IN CASO DI INFARTO. Per quanto riguarda la rete delle emergenze cardiologiche vengono indicati come sede di terapie emodinamiche (mappa 1) gli ospedali di Pescara e Chieti, che insieme andranno a costituire il Dea di secondo livello, mentre sull'altro versante regionale Teramo e L'Aquila, destinati a formare l’altro super ospedale condiviso. Ma nella lista compare anche Avezzano. Come sedi di Utic (Unità di terapia intensiva cardiologica), secondo la mappa disegnata dalla Regione, gli ospedali indicati sono Giulianova, Lanciano, Vasto e Sulmona.

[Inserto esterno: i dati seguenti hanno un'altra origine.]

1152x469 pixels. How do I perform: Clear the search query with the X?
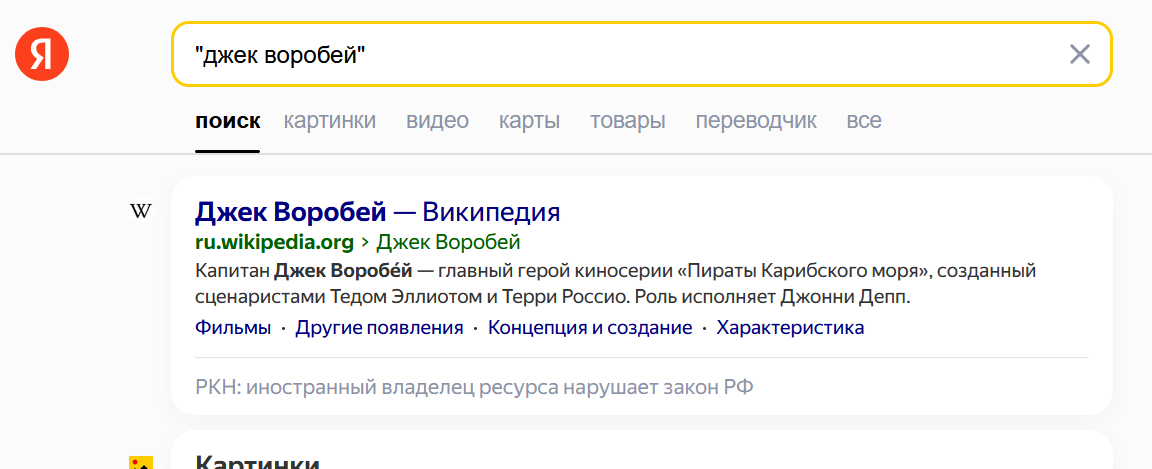1080,54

PER CHI HA L’ICTUS. Per quanto riguarda la rete ictus a svolgere un ruolo dominante (mappa 2) saranno Pescara e L'Aquila, dove i due ospedali sono indicati nella piantina come di secondo livello. Al primo livello restano Teramo, Chieti, Lanciano, Vasto, Sulmona e Avezzano.

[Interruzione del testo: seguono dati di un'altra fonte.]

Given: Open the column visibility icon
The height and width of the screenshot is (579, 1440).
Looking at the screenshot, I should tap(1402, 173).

TRAUMI GRAVI. Nell’ultimo atto (mappa 3), quello della rete politrauma, spicca l'ospedale Spirito Santo di Pescara che prevale su Chieti, Teramo, e L'Aquila che, a loro volta, superano Lanciano, Vasto e Avezzano. Volendo scendere nel particolare si può inoltre dire che, nell'ambito dei presìdi principali, la nuova sistemazione delle discipline a più alta complessità vede prevalere, secondo un criterio legato al numero di queste ultime, l'ospedale di Pescara con 12 discipline tra cui spiccano le Chirurgie maxillo-facciale, pediatrica, plastica e toracica, la Neurochirurgia e la Chirurgia vascolare.
DOPO PESCARA. Al secondo posto, sempre come numero discipline complesse, c'è il San Salvatore dell'Aquila che ne vanta 8 tra cui compare, oltre alle Chirurgie maxillo-facciale e vascolare, la Nefrologia abilitata al trapianto di rene. Dopo c'è il Mazzini di Teramo con 6 specialità complesse tra cui le Chirurgie toracica e vascolare. Chiude la lista il Policlinico di Chieti con solo 5 discipline anche se al primo posto spicca l'eccellenza della Cardiochirurgia. I dati che pubblichiamo sono stati inseriti nel Piano delle maxi-emergenze sanitarie, di cui la Regione si è dotata appena qualche giorno fa, che domani sarà illustrato in un convegno, altamente specializzato, nell’aula magna dell’ospedale di Pescara.